The Perpetual Divide
The Church sees in the birth of Jesus 2000 years ago (and for that matter every year at Christmas) a turning point in the history of humankind. With the arrival of Jesus and his Gospel among us a door opened into a whole new way of being – while we remained free to pass through that door or hesitate, stand still, even backtrack into our usual human way of being. Indeed, the birth narratives of Christmastide – of St. Matthew and St. Luke – dramatize the challenge his coming presents to us every day of our lives. Let’s focus on the characters in the drama.
King Herod: he feigns interest in the news of Jesus’ birth, tells the Magi to let him know where this infant king is so he can go and pay his respects. But actually he feels threatened by any possible pretender to his throne, his control of his world. He actually intends to erase this Jesus as disruptive of the status quo – his policy of rule by fear – even if it means overkill: the massacre of every infant currently born in Bethlehem.
Zachary: he’s an old priest, married to a woman who is beyond childbearing age, in other words – he is a man of the past.

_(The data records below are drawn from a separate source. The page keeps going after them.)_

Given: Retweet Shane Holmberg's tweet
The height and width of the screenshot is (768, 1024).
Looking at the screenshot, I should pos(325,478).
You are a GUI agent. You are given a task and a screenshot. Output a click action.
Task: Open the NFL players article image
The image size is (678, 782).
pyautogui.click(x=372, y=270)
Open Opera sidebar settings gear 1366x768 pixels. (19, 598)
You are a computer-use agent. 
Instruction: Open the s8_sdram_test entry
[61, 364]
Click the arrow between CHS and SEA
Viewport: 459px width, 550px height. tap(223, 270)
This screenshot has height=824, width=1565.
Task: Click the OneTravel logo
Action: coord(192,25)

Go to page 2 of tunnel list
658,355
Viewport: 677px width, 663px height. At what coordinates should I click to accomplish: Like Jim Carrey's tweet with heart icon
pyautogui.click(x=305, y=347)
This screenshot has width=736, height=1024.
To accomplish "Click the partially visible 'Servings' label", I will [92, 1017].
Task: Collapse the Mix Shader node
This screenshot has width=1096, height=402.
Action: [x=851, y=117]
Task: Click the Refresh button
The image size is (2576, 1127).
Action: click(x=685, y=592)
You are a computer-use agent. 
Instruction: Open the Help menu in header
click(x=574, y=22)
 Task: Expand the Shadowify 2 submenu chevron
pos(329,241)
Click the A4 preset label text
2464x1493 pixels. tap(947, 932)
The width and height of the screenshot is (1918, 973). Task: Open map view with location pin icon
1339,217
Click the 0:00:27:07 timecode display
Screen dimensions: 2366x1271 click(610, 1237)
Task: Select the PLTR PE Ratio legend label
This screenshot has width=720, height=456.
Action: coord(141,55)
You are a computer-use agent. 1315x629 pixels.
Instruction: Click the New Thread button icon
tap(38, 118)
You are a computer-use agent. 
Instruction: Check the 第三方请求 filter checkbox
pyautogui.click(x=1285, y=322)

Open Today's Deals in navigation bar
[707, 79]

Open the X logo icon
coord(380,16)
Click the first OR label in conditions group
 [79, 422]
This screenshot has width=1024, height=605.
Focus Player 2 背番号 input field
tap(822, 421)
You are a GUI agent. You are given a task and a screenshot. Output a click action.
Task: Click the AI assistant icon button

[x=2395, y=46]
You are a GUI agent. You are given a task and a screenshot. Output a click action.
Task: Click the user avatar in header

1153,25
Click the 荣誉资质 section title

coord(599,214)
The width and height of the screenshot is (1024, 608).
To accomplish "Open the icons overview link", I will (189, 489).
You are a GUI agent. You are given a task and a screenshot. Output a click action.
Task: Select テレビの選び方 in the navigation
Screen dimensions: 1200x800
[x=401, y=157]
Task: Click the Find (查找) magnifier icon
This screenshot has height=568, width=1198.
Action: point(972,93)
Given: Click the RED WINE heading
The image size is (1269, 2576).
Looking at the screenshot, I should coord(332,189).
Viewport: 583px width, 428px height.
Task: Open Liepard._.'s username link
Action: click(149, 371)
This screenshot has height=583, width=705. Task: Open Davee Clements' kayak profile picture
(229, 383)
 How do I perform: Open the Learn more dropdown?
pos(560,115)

When an angel tells him a door is opening, that his wife will become miraculously pregnant with the prophet of a new age, John the Baptist, he freezes. As a Temple priest he has kept to a routine, a predictable cycle of sacrificial services guided by rubrics that standardize his every gesture and word. Never needs to think, when suddenly an angel ignores the rubrics, interrupts him with news of cosmic impact. Zachary recoils, wants a road map, ends up mute. He hesitates before a challenge to live a life that’s truly eloquent in word and deed.
Joseph: an older man betrothed to a young virgin who is already pregnant! Prudence suggests that he forego such a union. Good man that he is, he puts his mind to shielding the woman herself from public notice. Good guy but wrong for the right reasons until he’s pushed through the door to an unimaginable future.
On the other hand, we have
The Magi: crazy enough to follow a star across miles of desert, carrying gifts to bestow on some infant king whom the world does not know – to kneel before a country girl nursing a future that can radically turn around a past that has been one of self-inflicted pain by humans hesitant to change. And then there’s
Mary: the truly pivotal character, the hinge that allows the door to swing wide open – who when confronted by this new destiny of gracious rather than timid living says, simply: Yes! Be it done to me according to your word.
The birth stories of Christmas lay out these models whereby people respond to the door the Gospel opens to men and women everywhere in every age. Does the sunlit terrain of a gracious God and gracious being revealed to us by Christ (who once called himself the Door) blind us too much to entice our taking the step Mary and the Magi took? Or will we remain a concoction of Herod, Zachary, and prudent Joseph, stuck on cruise control for one more year?